Imagine yourself walking in the serene and unspoiled

beauty of the Woods and listening to the sounds of the

Wolves after a stressful day.  Listen to the symphony of

nature while you relax and escape into a world of natural

beauty.  Sounds of the Wolves in enhanced with Strings,

Bells, Horn Choir, Harp, Woodwind Choir, Piano, Oboe,

Accordion, Brass Choir, and Flute.

There is also a note that this is “not subliminal.”  Do we really think that someone might embed some scary subliminal messages in the Wolf songs…something like: “Shoot them all—go on a murderous rampage” or “Shopping at Walmart makes you sexy”?  I just don’t know.  I’m not really sure how brainwashing works, but shoot, if it’s not painful, I might try it to test my mental and emotional fortitude.

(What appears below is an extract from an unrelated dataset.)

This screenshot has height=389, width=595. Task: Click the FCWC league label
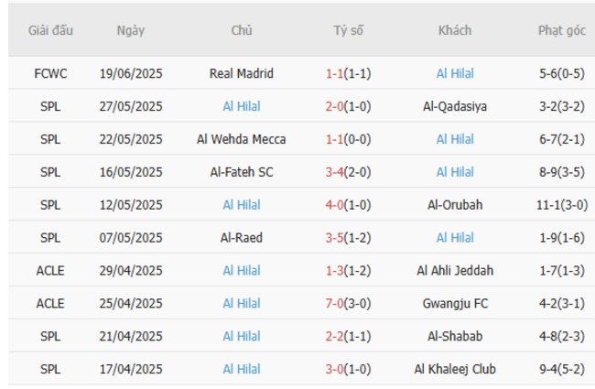(x=50, y=73)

Yesterday I was asked to help feed a baby raccoon and I happily agreed.  “Pick ‘em up by the scruff of his neck – that’s what their mothers do” is what my co-worker told me.  So I did.  And the raccoon let out this ungodly HOWL that froze my dang blood.  Then he went into a seizure which resulted in foaming at the mouth.  In my head I believe I was screaming “RABIES!!!”  My co-worker assured me I had done nothing wrong but we both watched with serious concern as the raccoon gasped for air.  I hadn’t even had a cup of coffee yet so this was especially traumatizing.  His breathing eventually evened out and she shoved him back onto my lap and I bottle-fed him.  I fought back tears and then burped the sucker.  This animal charming business ain’t as easy as it looks.

I recently bought my first-ever item on eBay.  I know right—like welcome to 2003.  But seriously, things like auctions and bidding always kind of wig me out.  I lost my first two book presses (my newest endeavor) to sneaky jerk-ass last-minute bidders, but as they are not necessarily the most in-demand items on the market, I was able to find a handcrafted press fairly easily.  I even set up my own PayPal account.  I told my boyfriend I linked it to my credit card and he told me I’d better just be careful.  A friend of his got really drunk one night and woke up face-down on his computer’s keyboard.  A couple weeks later a large package arrived unexpectedly.  It was full to the brim with every single doll from the movie the Puppet Master.  He’d apparently bought them directly from the creator for a cool $3k.  I like people who make me feel normal.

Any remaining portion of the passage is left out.